Una petizione per riaprire la "Bocca di Colle - Vivaio Tardo"


Una immagine di repertorio della frana di Timpa Saitta


AIELLO CALABRO – Sistemare e riaprire la stradina comunale “Bocca di Colle – Vivaio Tardo”. È quanto chiedono in una petizione alcune decine di cittadini al sindaco del paese collinare.
La stradina in questione – interessata da continui smottamenti del costone soprastante di Timpa Saitta - è chiusa al traffico con una ordinanza sindacale già da un paio d’anni. Tale situazione però - dal momento che il tratto stradale è la principale via d’accesso per chi proviene da Cosenza - causa non pochi disagi agli operai forestali che lavorano presso il vicino Vivaio Tardo, e a diverse famiglie che risiedono in quella località. 
Secondo quanto si legge nel documento consegnato al protocollo municipale, oltre ai disagi della chiusura, esiste pure il pericolo che dalla zona dissestata possano riversarsi sullo stesso Vivaio detriti e melma. 
L’intervento atteso, però, non potrà essere immediato.

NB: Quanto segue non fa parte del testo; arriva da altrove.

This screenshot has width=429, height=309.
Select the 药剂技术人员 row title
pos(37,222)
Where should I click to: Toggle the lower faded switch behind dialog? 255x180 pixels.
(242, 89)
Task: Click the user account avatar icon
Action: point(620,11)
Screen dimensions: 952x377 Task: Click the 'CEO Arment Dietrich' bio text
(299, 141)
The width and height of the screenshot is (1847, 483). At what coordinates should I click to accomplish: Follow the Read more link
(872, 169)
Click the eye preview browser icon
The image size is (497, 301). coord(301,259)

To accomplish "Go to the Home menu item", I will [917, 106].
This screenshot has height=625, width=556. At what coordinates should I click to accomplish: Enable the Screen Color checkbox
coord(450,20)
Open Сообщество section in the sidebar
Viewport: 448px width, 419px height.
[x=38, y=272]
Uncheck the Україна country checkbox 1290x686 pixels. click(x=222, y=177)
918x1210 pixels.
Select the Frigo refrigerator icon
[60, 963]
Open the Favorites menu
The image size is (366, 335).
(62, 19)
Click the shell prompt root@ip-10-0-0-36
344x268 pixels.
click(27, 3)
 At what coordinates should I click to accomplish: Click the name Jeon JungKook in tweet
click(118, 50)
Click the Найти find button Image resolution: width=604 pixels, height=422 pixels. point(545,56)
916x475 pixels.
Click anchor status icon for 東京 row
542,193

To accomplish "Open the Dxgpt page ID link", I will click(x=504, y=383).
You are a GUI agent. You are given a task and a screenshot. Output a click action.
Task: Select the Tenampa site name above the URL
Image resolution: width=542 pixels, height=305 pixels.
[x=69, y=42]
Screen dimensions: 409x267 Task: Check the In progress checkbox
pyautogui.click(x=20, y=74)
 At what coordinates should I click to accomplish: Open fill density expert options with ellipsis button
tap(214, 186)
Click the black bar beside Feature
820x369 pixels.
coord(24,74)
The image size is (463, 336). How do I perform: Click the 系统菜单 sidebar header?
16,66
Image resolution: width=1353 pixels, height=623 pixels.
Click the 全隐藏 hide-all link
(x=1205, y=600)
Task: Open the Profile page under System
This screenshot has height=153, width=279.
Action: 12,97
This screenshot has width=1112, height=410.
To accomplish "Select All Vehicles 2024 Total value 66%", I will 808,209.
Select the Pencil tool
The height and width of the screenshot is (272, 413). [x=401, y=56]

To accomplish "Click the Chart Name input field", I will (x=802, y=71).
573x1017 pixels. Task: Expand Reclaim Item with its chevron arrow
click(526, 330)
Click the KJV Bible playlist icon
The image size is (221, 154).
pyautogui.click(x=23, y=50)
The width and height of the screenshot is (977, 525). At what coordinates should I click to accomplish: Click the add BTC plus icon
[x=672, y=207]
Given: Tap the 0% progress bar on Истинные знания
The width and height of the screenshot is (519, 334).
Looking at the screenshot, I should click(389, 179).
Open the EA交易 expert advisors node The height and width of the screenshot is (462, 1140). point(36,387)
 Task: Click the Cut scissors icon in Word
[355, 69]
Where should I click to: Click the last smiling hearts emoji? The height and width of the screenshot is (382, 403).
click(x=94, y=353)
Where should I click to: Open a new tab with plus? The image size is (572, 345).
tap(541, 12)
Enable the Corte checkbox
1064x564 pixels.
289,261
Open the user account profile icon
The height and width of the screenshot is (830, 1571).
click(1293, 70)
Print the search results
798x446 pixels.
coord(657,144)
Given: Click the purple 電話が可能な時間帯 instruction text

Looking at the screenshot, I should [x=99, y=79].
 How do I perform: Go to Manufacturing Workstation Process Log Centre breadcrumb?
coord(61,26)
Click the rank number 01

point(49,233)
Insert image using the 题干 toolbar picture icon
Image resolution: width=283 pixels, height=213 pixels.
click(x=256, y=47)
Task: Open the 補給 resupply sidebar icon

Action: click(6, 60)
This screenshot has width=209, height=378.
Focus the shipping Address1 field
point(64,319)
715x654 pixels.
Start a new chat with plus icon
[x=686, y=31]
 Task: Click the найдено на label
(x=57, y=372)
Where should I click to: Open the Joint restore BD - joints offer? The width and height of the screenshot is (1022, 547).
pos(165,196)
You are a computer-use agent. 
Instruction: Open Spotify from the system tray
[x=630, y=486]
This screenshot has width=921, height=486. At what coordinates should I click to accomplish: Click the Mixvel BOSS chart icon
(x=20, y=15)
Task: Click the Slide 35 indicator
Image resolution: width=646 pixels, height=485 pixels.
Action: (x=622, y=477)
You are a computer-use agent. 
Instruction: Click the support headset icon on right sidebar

Come ci ha detto il primo cittadino Perri, la bonifica della zona franosa di Timpa Saitta e quindi la conseguente sistemazione e riapertura della “Bocca di Colle – Vivaio Tardo”, è oggetto di richiesta di finanziamento (per un ammontare di 150 mila euro) presentata attraverso la provincia di Cosenza alla regione Calabria. Dunque si dovrà attendere ancora qualche tempo per rivedere risanata una delle zone della montagna aiellese, patrimonio di notevole interesse naturalistico.